__RECORDS SUPPLIED__.
--- START ---
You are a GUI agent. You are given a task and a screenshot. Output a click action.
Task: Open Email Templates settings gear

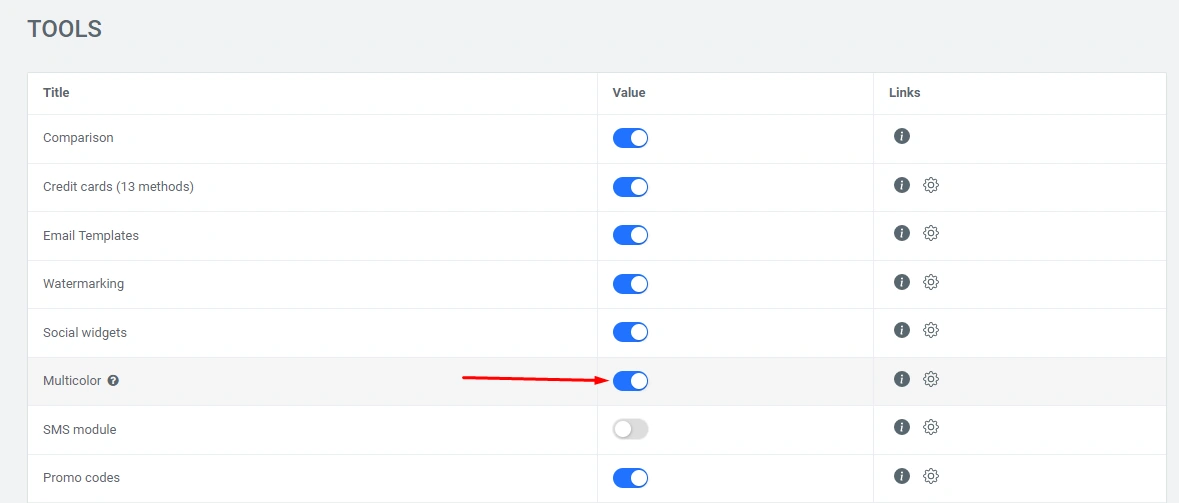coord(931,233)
--- END ---
--- START ---
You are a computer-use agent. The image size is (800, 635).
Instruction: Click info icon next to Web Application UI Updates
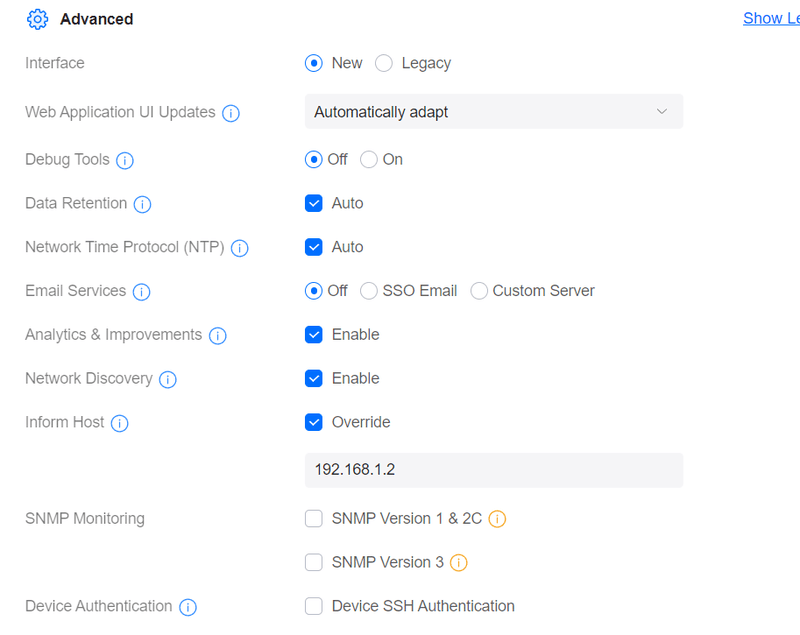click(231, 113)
--- END ---
__INSTRUCTIONS TO FOLLOW__.
When you find a line in the records that contains the word "agent", copy it.

__EXPECTED ANSWER__.
You are a GUI agent. You are given a task and a screenshot. Output a click action.
You are a computer-use agent. The image size is (800, 635).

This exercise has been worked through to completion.